◆ Work order
What lines of the data hold the string "cell"? Pull each one out.

------ Records shown

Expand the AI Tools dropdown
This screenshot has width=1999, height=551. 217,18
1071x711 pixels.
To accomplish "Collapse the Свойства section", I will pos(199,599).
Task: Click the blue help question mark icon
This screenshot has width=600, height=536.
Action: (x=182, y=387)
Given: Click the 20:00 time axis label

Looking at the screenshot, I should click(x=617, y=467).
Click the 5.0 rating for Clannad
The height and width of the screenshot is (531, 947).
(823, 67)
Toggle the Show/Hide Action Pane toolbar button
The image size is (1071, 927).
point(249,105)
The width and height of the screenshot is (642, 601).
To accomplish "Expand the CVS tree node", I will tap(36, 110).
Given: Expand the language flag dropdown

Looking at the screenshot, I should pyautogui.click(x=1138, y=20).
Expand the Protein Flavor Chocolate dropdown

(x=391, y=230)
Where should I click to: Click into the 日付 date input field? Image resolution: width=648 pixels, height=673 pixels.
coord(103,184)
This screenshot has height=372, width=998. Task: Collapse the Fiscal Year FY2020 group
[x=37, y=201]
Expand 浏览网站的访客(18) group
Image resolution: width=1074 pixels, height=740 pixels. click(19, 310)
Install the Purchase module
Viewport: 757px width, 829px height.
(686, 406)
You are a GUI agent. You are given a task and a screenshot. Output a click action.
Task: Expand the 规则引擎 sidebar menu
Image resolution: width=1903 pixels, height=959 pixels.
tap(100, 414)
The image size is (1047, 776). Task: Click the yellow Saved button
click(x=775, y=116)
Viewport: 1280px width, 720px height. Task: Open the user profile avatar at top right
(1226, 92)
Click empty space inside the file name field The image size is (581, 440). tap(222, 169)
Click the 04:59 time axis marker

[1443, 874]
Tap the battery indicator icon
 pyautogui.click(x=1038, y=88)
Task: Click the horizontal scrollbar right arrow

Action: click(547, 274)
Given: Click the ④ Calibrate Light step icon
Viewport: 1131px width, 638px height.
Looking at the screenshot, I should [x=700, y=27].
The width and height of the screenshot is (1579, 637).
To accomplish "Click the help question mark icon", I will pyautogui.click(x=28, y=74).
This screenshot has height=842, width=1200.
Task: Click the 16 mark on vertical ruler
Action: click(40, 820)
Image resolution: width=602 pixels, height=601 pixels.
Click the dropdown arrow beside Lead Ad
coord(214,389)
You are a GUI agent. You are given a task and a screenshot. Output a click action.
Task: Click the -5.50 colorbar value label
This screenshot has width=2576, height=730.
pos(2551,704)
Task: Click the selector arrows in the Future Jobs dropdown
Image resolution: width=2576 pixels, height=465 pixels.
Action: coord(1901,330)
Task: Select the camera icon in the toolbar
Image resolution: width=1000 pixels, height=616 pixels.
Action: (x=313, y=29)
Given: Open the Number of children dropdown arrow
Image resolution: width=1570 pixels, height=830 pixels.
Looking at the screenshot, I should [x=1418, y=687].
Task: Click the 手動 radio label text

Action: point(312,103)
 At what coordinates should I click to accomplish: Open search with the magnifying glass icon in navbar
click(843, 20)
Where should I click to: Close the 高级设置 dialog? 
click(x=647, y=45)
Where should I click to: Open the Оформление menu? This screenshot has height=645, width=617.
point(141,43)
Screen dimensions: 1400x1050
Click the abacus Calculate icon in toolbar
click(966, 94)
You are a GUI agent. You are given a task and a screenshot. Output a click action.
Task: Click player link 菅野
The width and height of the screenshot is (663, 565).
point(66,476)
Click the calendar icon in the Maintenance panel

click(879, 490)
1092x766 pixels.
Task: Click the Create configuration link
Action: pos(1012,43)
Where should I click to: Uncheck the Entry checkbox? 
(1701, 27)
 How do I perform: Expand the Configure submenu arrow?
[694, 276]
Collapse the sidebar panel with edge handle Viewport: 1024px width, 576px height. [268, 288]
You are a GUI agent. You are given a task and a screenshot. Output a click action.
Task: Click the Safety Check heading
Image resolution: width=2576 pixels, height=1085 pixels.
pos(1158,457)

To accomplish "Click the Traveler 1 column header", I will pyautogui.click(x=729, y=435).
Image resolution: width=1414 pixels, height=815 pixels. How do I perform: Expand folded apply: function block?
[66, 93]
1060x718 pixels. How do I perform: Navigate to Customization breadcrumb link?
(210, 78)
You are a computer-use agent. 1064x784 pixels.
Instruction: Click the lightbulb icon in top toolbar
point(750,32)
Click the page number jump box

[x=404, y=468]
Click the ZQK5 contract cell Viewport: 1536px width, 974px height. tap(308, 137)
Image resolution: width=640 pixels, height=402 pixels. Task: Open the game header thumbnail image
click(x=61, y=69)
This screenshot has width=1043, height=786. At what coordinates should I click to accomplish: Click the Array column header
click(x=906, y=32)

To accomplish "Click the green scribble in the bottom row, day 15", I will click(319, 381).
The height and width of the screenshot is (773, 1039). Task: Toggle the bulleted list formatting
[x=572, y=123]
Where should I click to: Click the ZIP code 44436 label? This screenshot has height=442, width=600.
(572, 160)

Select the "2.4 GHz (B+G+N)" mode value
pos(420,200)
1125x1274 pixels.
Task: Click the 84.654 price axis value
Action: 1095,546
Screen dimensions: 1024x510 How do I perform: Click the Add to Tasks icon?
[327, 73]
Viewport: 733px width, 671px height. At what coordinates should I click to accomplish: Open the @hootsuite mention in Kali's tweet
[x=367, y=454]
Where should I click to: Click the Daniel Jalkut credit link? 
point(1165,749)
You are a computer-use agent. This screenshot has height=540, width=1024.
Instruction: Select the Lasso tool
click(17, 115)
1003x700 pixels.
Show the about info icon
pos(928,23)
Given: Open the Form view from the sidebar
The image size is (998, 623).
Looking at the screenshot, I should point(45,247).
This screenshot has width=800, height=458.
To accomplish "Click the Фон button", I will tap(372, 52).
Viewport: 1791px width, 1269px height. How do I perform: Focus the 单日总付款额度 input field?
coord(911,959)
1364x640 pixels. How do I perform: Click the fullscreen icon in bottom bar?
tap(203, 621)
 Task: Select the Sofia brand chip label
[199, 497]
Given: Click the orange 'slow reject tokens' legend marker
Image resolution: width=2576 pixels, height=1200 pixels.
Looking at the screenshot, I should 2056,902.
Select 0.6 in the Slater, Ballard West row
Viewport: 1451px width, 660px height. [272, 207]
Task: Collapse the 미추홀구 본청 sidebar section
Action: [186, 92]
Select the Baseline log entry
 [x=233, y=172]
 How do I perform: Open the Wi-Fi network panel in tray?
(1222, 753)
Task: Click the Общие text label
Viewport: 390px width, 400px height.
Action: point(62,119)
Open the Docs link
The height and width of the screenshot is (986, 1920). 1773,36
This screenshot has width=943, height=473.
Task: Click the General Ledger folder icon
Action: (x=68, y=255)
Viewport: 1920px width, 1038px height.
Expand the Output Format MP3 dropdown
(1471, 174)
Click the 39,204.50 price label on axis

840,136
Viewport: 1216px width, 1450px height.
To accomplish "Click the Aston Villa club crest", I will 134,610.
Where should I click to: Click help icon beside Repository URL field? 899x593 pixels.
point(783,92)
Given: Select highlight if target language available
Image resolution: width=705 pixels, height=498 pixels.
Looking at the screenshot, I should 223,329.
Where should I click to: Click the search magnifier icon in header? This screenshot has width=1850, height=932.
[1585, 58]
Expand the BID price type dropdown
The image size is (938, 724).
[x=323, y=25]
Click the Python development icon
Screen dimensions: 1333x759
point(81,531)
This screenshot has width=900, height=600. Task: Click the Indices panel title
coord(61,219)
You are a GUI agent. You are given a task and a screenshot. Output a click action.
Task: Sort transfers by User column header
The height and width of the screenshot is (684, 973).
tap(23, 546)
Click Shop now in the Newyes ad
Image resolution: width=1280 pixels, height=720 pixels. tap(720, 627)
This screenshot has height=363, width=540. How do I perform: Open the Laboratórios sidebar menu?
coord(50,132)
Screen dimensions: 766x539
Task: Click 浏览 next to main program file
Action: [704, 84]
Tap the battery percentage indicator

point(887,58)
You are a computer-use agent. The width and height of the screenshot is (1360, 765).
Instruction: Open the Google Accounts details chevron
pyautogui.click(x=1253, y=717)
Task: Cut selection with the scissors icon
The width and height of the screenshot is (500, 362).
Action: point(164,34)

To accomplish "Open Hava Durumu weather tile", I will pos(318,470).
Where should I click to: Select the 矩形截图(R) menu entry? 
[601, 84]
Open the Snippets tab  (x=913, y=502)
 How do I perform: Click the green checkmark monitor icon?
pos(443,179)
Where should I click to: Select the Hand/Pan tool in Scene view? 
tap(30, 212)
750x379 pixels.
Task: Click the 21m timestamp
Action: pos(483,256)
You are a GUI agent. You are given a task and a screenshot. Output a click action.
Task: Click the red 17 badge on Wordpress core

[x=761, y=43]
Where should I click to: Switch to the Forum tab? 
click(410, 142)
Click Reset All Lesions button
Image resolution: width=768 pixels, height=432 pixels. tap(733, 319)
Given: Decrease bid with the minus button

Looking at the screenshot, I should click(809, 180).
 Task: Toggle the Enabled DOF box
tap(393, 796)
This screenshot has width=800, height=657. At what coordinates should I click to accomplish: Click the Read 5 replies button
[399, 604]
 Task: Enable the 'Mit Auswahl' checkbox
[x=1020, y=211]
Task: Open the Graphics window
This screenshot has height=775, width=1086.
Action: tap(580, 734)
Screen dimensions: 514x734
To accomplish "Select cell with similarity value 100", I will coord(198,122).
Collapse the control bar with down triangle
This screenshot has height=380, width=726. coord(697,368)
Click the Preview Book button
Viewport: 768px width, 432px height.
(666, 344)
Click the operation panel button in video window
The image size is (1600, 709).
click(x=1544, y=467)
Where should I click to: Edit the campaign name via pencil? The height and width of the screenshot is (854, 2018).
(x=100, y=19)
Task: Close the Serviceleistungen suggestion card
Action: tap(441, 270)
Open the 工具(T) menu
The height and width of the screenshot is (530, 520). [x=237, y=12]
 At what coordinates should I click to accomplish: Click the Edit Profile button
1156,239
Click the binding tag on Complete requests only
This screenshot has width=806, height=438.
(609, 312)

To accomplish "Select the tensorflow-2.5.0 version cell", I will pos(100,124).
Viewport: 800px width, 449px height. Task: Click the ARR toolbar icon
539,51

------------

◆ Written response
Click the ZQK5 contract cell Viewport: 1536px width, 974px height. tap(308, 137)
To accomplish "Select cell with similarity value 100", I will coord(198,122).
To accomplish "Select the tensorflow-2.5.0 version cell", I will pos(100,124).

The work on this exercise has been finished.